I was -- am still -- happily married at the time and I figured that She-Who-Must-Be-Obeyed would not accept my actions as legitimate historical research -- "Please, dear. I had to do it. For my art! For Science!" So I did not take the opportunity to sample the local wares. But I did lean that prostitution is much more prevalent, much more open in Ho Chi Minh City than anywhere else in Vietnam., The cops? They get paid off for looking the other way when not actually providing security for the girls. It all seems to work out well, even though prostitution is still technically illegal there.

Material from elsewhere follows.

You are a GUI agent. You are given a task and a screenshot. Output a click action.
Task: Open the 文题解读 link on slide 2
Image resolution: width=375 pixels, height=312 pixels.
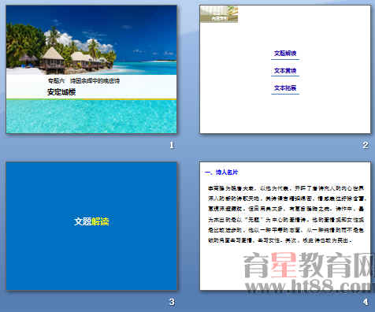click(285, 54)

Which is why I found a current article in Cracked so interesting: "No Fat Tourists: 5 Rules of Life as a Prostitute in Vietnam". Read it for an eye-opening look at the World's Oldest Profession being conducted in a "Communist" Country. I put quotes around that since it's kind of hard to see a culture that operates almost fully on consumption, has huge advertising billboards along every highway, and has its own stock market as a "communist" country...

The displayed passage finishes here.